E’ morto all’età di 92 anni Gianni Cervetti, era nato a Milano il 12 settembre 1933, nel 1949 si iscrisse al Pci, fu giornalista, collaborò con La voce comunista e con L’Unità. Studente di medicina, nel 1955 venne mandato dal partito a Mosca per studiare economia, nella capitale sovietica conoscerà la futura moglie Franca Canuti. Rientrò a Milano nel 1961 diresse la CGIL meneghina quindi sarà segretario cittadino del Pci,. Eletto consigliere comunale a Milano ricoprì tale carica dal 1970 al \975 durante la sindacatura di Aldo Aniasi, fu quindi consigliere della Regione Lombardia. Enrico Berlinguer lo chiamò per la segreteria nazionale come responsabile dell’organizzazione. Dal 1984 al 1989 fu parlamentare europeo, quindi, dal 1987 al 1994, parlamentare nazionale e ministro della difesa nel “governo ombra” del Pci. Sciolto il Pci aderì al Pds. Membro della corrente migliorista che ebbe leader Giorgio Napolitano, fu anche Presidente della Fondazione Corrente, dell’Orchestra Sinfonica Giuseppe Verdi di Milano e membro del Consiglio di Amministrazione dell’Università Statale di Milano. Nel 2021 gli fu conferito l’Ambrogino d’Oro.

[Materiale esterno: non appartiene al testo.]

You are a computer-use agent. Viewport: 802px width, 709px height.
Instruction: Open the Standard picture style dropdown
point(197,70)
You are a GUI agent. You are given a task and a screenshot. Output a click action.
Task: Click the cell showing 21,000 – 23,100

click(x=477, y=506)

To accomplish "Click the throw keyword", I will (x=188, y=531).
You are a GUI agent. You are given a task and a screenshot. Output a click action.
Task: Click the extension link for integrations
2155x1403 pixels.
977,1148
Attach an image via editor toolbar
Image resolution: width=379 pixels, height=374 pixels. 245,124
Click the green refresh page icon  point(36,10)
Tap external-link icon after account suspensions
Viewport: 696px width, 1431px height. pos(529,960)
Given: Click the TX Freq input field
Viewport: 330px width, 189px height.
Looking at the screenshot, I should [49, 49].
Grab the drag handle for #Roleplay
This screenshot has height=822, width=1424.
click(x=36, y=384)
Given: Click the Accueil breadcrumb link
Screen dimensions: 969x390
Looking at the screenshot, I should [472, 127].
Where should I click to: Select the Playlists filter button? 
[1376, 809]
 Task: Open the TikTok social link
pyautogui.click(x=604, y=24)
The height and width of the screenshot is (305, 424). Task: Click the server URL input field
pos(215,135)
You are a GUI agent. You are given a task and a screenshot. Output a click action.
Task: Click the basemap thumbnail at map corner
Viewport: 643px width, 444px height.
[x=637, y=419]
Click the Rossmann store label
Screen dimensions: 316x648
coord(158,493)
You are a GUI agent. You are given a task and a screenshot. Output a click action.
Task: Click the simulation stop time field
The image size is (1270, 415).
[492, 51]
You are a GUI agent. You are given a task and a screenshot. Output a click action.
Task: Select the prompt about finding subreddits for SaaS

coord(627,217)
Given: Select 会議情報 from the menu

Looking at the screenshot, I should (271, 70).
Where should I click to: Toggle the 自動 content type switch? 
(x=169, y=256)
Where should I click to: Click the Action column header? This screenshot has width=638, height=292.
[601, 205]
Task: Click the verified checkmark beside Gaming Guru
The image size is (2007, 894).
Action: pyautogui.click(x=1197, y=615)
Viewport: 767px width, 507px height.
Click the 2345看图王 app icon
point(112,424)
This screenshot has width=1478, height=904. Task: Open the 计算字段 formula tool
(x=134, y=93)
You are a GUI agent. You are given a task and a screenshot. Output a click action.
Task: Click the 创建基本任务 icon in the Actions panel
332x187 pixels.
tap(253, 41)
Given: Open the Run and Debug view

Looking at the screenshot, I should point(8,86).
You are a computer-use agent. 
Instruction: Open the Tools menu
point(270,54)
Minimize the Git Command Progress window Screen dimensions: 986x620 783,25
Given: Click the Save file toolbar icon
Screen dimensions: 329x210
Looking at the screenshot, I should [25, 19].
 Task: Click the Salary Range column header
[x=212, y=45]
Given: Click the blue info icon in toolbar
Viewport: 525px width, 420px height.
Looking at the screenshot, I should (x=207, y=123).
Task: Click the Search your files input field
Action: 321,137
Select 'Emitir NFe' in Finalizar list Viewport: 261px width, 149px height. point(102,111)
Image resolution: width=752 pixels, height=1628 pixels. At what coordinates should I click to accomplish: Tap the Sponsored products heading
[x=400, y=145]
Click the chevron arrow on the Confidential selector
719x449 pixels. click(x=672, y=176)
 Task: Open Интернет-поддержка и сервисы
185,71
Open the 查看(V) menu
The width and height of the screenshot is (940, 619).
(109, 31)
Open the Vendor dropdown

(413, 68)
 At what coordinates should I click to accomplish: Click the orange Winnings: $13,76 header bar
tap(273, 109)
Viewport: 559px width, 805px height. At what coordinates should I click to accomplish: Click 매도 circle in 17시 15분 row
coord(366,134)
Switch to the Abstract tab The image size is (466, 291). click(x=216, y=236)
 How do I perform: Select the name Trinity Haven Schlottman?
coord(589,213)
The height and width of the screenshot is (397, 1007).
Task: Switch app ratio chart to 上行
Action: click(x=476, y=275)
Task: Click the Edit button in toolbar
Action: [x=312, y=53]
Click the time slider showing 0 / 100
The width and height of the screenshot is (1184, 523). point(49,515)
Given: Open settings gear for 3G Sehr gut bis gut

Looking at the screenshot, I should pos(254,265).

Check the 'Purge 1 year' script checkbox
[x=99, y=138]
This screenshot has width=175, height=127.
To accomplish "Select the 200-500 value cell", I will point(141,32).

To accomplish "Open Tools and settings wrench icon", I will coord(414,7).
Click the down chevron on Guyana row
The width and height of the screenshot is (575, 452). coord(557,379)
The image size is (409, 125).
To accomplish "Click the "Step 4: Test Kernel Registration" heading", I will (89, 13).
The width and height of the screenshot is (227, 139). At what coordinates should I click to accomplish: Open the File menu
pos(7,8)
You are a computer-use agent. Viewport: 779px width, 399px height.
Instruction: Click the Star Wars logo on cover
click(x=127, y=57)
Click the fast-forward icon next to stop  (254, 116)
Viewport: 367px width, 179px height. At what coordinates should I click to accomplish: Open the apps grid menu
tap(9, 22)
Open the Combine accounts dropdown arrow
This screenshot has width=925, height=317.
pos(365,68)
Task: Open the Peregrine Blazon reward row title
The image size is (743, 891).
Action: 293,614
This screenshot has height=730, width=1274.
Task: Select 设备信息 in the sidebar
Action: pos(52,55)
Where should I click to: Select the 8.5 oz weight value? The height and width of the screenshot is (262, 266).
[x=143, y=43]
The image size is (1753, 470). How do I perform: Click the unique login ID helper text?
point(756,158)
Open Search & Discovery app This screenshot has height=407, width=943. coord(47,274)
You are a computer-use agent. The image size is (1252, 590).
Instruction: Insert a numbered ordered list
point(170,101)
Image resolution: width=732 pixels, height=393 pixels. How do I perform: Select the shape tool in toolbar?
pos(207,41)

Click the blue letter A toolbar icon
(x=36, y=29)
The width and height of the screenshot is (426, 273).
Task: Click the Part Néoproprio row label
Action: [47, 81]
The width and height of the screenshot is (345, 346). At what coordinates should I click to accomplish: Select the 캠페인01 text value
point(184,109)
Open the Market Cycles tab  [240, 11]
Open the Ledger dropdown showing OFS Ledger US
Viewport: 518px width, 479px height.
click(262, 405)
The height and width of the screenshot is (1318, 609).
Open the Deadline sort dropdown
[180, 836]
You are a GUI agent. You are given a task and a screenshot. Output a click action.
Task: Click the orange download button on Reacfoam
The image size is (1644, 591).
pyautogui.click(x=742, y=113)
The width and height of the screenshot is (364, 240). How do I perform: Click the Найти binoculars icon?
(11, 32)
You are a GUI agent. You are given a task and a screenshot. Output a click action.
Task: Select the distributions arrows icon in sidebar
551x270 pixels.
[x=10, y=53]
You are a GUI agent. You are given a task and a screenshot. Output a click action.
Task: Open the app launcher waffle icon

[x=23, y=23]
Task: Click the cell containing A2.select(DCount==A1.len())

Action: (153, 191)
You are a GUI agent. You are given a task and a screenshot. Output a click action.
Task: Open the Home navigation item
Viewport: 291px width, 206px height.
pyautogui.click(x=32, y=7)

Gianni Cervetti non fu mai fazioso, di lui ho un ricordo dell’ex sindaco di Milano Gabriele Albertini il quale, nel corso di un’intervista, mi disse di avere lavorato benissimo con Cervetti, che aveva nominato in un ente. Del resto Albertini era fatto così: premiava la competenza e non la militanza politica.